"Show me the document which makes the house yours!" cried Jean.
"Documents, indeed! It's quite sufficient that we have the right to it!"
"Very well, then, if you've the right to it, why don't you come and enforce your right with the bailiff and the gendarmes, as we did?"
"We want no bailiffs and gendarmes! It's only swindling scoundrels who have to go to them for help. An honest man can manage his affairs for himself."
Jean was bending over the table and clinging to it. He had resolved not to leave, bent on proving that he was the stronger of the two, and determined not to part with the house where his wife had just died, and where, it seemed to him, the only happy part of his life had been spent. Buteau, at the other side of the table, was also determined not to give up the house which he had just reconquered, and he resolved to bring the matter to a speedy issue.
"The long and the short of it," he cried, "is that we've had enough of you."

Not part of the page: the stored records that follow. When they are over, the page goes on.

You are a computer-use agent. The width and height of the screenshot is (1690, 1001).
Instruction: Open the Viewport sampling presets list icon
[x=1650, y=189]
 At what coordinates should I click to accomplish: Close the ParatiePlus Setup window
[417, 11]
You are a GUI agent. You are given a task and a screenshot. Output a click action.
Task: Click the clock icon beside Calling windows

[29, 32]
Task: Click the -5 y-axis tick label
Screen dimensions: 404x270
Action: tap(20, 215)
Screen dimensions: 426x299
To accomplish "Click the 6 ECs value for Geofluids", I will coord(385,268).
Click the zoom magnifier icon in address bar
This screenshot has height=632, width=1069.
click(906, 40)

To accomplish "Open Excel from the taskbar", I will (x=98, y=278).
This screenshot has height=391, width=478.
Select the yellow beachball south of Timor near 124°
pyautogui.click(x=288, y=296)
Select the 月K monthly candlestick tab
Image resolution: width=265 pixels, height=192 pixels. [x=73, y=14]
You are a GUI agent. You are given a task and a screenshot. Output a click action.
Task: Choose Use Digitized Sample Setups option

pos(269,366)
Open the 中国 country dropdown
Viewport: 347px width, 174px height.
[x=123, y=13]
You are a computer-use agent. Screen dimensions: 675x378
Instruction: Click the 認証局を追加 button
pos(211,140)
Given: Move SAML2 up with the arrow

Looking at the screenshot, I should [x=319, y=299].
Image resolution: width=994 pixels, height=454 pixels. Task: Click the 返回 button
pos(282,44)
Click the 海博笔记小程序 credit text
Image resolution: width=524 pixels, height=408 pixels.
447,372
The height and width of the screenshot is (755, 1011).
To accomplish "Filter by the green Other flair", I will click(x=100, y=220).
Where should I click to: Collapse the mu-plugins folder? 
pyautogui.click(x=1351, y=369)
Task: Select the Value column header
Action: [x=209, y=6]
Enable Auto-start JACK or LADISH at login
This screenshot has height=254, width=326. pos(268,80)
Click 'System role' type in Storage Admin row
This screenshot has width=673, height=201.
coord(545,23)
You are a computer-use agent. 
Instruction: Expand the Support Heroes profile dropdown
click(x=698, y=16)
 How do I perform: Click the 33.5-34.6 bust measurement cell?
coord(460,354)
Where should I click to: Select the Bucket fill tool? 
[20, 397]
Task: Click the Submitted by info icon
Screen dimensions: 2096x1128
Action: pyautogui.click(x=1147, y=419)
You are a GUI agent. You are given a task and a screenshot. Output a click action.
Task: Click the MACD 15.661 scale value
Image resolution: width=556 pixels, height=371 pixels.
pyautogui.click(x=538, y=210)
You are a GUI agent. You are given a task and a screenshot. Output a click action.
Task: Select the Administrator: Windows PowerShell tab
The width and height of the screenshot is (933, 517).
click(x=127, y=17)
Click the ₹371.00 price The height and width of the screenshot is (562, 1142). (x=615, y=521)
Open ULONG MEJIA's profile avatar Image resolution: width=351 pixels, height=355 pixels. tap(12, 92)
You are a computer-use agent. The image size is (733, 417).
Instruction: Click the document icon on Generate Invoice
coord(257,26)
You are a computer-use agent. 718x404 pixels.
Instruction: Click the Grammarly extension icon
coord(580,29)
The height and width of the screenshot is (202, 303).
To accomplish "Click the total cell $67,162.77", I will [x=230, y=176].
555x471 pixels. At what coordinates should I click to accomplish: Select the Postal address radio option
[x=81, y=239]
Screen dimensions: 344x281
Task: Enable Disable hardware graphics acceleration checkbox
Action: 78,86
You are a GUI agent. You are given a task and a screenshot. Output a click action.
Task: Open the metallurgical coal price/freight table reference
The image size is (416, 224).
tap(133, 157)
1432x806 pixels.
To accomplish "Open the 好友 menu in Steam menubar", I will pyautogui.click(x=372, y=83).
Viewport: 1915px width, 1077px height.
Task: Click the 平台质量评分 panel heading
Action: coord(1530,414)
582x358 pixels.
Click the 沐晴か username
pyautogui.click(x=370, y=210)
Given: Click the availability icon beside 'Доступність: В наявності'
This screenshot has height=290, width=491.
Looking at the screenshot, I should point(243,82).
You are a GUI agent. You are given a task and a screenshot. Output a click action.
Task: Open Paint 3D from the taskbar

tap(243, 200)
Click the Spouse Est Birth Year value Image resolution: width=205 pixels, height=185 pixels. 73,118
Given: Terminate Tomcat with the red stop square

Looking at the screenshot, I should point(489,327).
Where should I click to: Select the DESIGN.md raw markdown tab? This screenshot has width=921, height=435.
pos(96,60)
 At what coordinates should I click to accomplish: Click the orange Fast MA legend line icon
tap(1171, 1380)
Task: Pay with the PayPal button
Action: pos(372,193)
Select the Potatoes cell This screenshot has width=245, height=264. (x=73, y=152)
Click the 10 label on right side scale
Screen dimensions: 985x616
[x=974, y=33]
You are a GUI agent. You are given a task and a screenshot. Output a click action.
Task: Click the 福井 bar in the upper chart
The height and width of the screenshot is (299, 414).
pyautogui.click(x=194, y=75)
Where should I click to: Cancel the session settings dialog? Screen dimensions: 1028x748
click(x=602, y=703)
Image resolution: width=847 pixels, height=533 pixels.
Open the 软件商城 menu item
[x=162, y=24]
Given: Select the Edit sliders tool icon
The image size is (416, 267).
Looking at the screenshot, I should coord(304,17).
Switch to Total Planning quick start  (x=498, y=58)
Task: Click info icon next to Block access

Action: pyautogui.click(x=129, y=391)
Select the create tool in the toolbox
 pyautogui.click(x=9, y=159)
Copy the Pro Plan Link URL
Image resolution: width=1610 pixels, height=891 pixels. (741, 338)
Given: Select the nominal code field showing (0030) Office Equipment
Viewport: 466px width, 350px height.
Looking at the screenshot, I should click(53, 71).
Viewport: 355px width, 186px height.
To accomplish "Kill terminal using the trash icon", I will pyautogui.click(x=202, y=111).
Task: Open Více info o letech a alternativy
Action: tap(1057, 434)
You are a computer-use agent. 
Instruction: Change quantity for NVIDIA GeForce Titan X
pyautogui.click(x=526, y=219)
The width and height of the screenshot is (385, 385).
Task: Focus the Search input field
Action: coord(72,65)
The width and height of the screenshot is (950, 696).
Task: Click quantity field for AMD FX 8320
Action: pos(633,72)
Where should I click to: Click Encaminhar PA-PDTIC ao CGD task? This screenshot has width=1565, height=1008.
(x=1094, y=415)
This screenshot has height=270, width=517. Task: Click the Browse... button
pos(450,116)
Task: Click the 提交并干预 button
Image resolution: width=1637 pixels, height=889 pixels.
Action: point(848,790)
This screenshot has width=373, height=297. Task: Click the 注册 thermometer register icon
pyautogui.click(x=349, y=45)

Then he rushed round the table at Jean, but the latter, catching hold of a chair and hurling it at his adversary's legs, tripped him up; then, as he was about to take refuge in the adjoining room, meaning to barricade himself inside it, Lise suddenly bethought herself of the money, the hundred and twenty-seven francs which she had observed in the drawer. Fancying that Jean was hastening to secure them, she rushed on before him and pulled the drawer open. At once she burst into a howl of angry disappointment.
"The money's gone! The cursed scamp has stolen the money during the night!"
It was all over with Jean now that the onslaught was directed against his pockets. He cried out that the money belonged to him, and that he would go into a full account of everything, and that they would owe him money in addition to this cash. But the Buteaus would not listen to him, and Lise rushed upon him, pummelling him even more violently than her husband. He was dislodged from the room by a furious onset, and hustled back into the kitchen, round which the three of them wildly revolved, writhing and struggling together in confusion, and dashing against the furniture in their gyrations. By dint of kicking, Jean managed to rid himself of Lise. She soon fell upon him again, however, and dug her nails into his neck, while Buteau, making a vigorous spring, threw him flat on the road outside. Then blocking up the door, the husband and wife bellowed out:
"You thief! you've stolen our money! You thief! you thief!"